Si può quindi affermare che è attraverso la specialità del regime
attuato, che il diritto genericamente individuato come proprio
dell’agricoltura diviene diritto agrario in senso stretto. Può, infatti,
accadere, come è successo per la bonifica e per certe attività di
trasformazione di prodotti agricoli che determinati istituti appartenenti
a materie confinanti con la materia agraria siano regolamentati in
modo tipicamente agrario.
1.1 Fonti costituzionali
Nel ricercare le basi costituzionali del diritto relativo all’agricoltura è
inevitabile concentrare l’attenzione sul Titolo III della Carta
costituzionale, relativo ai rapporti economici e, in particolar modo
sugli articoli 44 e 47.

┄┄┄┄┄┄┄┄┄┄┄┄┄┄┄┄┄┄┄┄

- **DOMANDE DA SVOLGERE**:
a - Secondo il testo sul diritto agrario, su quali articoli della Carta costituzionale si concentra in particolar modo l'attenzione?
b - Ricopia il passo del testo sul diritto agrario da "Si può quindi" a "modo tipicamente agrario.".

- **MATERIALE DI PARTENZA**:
┄┄┄┄┄┄┄┄┄┄┄┄┄┄┄┄┄┄┄┄

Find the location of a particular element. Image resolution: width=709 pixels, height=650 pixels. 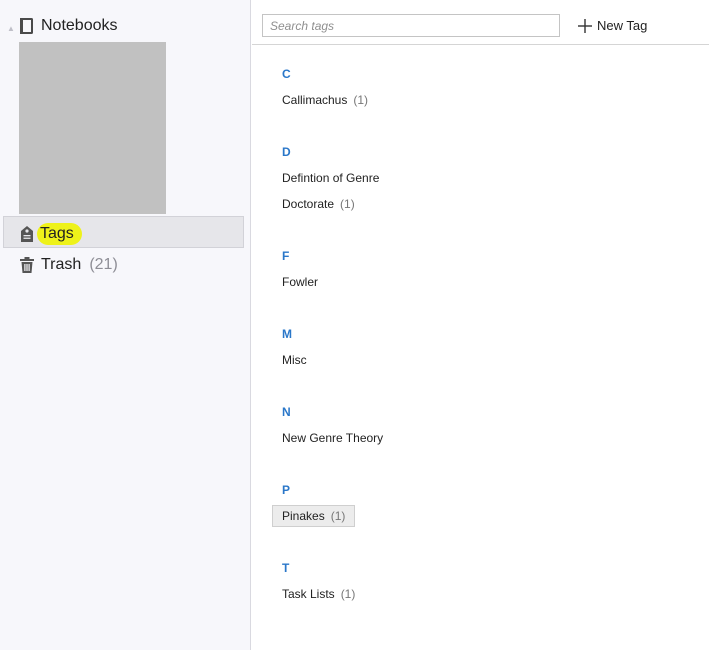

┄┄┄┄┄┄┄┄┄┄┄┄┄┄┄┄┄┄┄┄

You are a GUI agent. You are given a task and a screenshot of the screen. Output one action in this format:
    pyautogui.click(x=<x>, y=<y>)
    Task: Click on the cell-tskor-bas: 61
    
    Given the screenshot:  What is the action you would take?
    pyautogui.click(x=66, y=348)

┄┄┄┄┄┄┄┄┄┄┄┄┄┄┄┄┄┄┄┄

- **RISPOSTE ALLE DOMANDE**:
a - Sugli articoli 44 e 47 del Titolo III.

b -
Si può quindi affermare che è attraverso la specialità del regime
attuato, che il diritto genericamente individuato come proprio
dell’agricoltura diviene diritto agrario in senso stretto. Può, infatti,
accadere, come è successo per la bonifica e per certe attività di
trasformazione di prodotti agricoli che determinati istituti appartenenti
a materie confinanti con la materia agraria siano regolamentati in
modo tipicamente agrario.